# Weird ABGA Registration



## GF3 Boer Goats (Sep 25, 2017)

I do believe that this goat might originate from the International Boer Goat Association before they merged with the ABGA. I was wanting to figure it out so I could possibly find more information about this doe as I am considering purchasing one of her sons. Thanks!
ABGA #: G-10599195


----------



## SalteyLove (Jun 18, 2011)

Yep looks like both her sire and dam were transferred from International


----------



## toth boer goats (Jul 20, 2008)

Yep


----------



## HoosierShadow (Apr 20, 2010)

Yep I agree, it was an IBGA goat.
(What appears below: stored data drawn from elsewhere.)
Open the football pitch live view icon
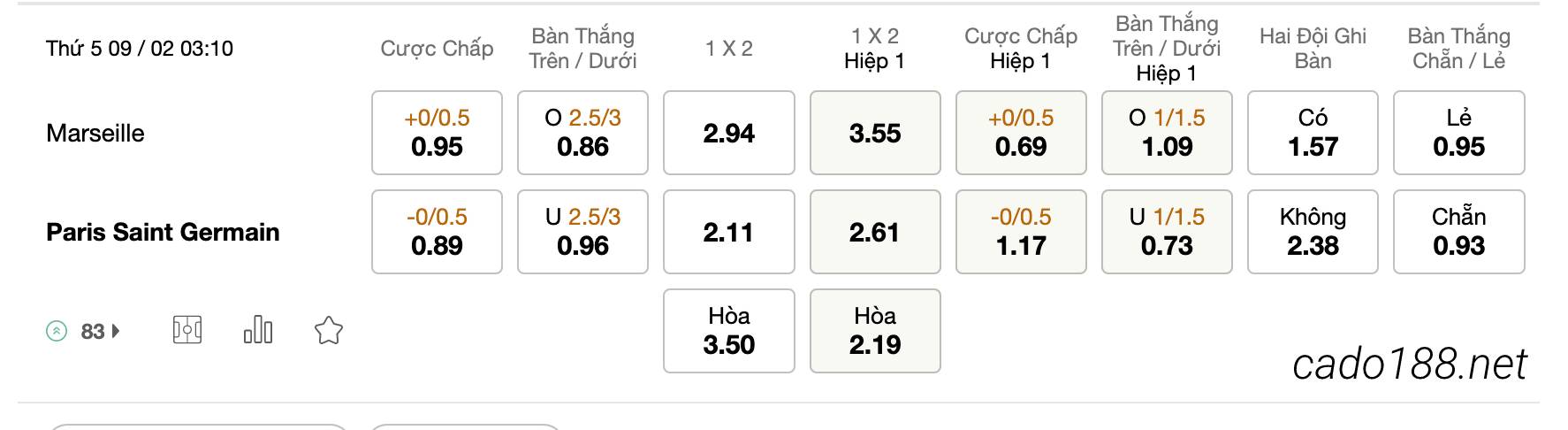Image resolution: width=1568 pixels, height=430 pixels. [187, 331]
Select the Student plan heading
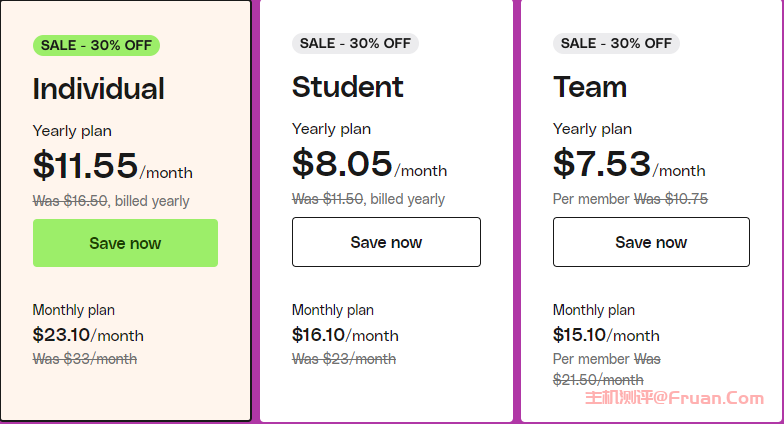This screenshot has width=784, height=424. (348, 87)
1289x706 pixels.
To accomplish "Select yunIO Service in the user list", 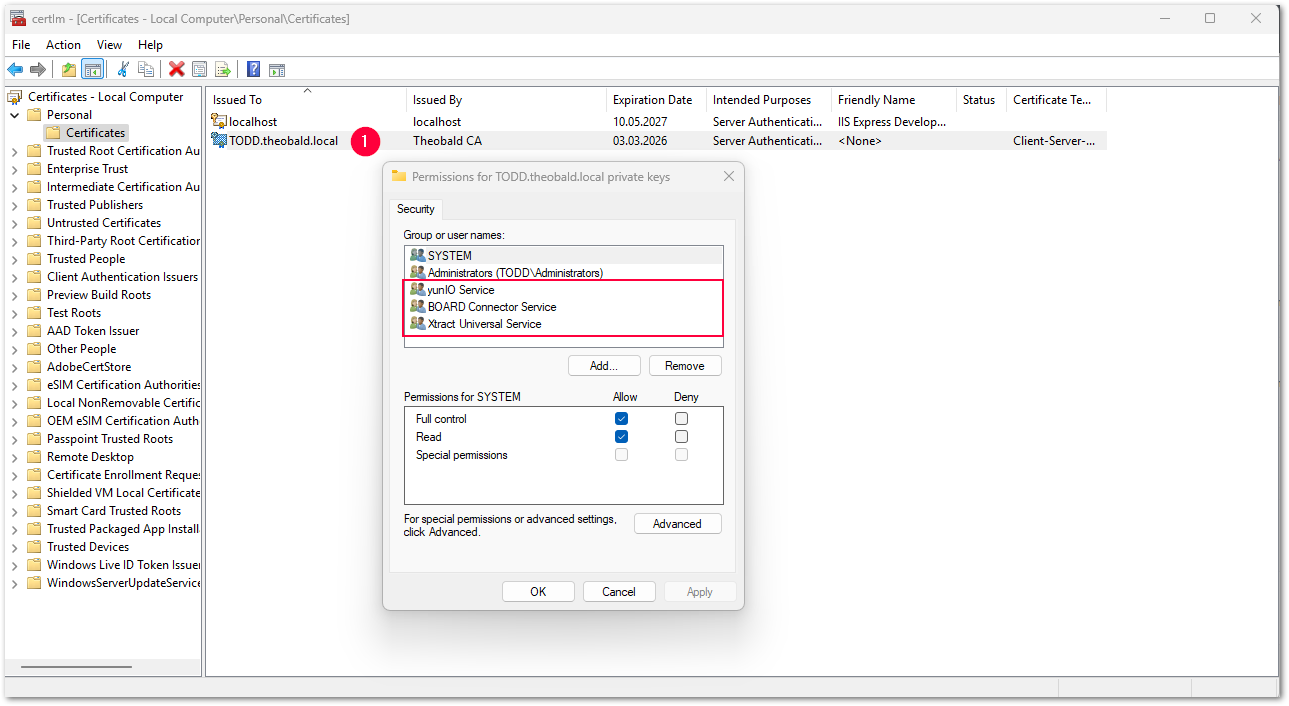I will (x=461, y=290).
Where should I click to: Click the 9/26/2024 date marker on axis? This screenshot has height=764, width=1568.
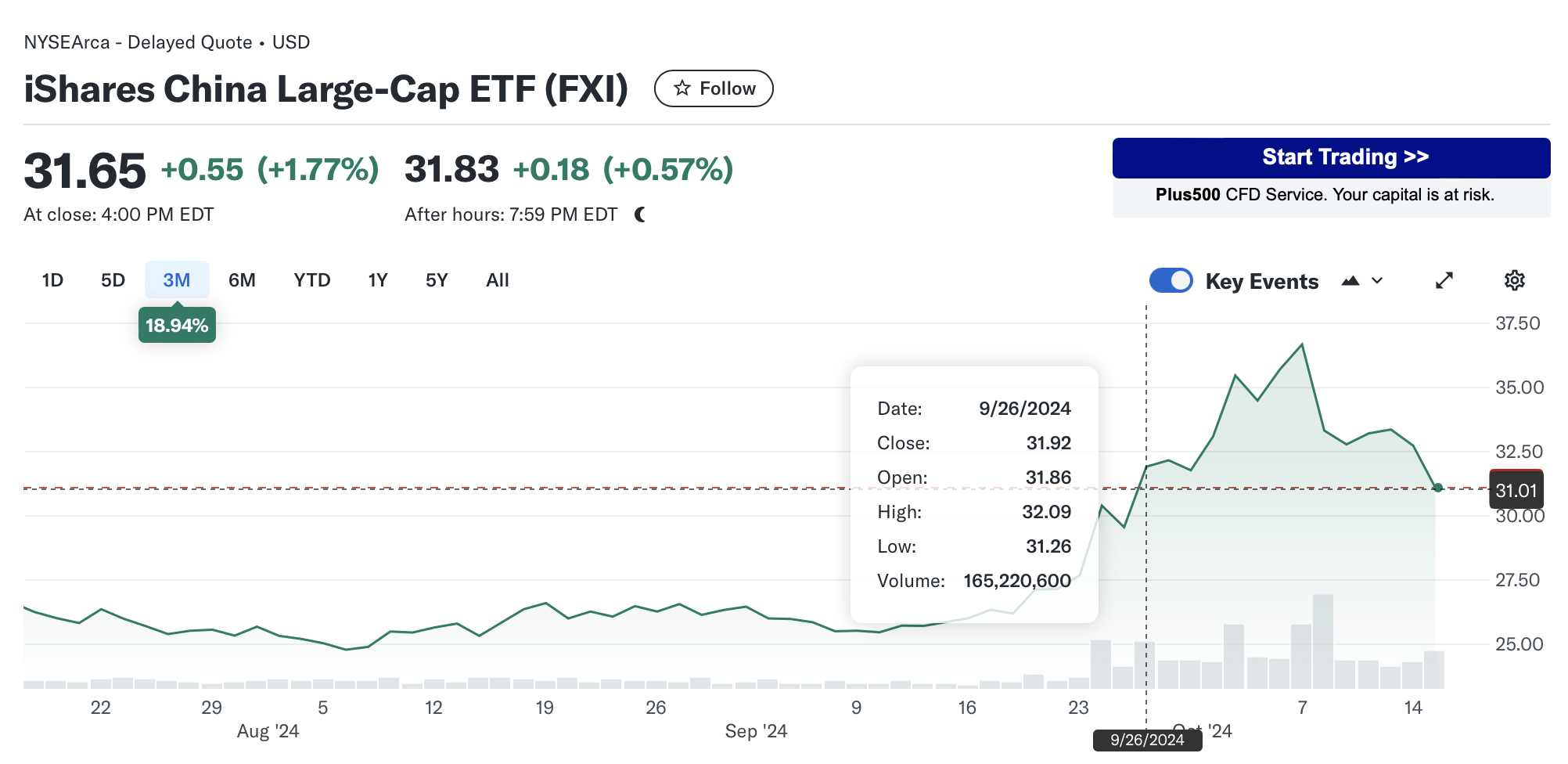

I wish there was a way they could have scanned in the IBGA papers to add them to the goats pages so you have full pedigree info. This happened to us when we had to register with ABGA and transfer our goats, we lost any pedigree info. 
We have does that go back to the first FB we bought in 2012, and slowly starting to get where the G isn't showing up but I think we have 2 that still show it.









The shame is when we were breeding back then we were breeding to Codi/PCI bucks and Spitfire was a fullblood Codi/PCI, so we lost that. Although I kept copies of her IBGA papers so I have the info. The shame is a lot of the goats were dual registered, in fact all of this does family were dual registered EXCEPT her parents. The people had dispersed so I couldn't even offer to get them registered ABGA. Now I really don't care since we aren't doing Codi's. A nice goat is a nice goat


----------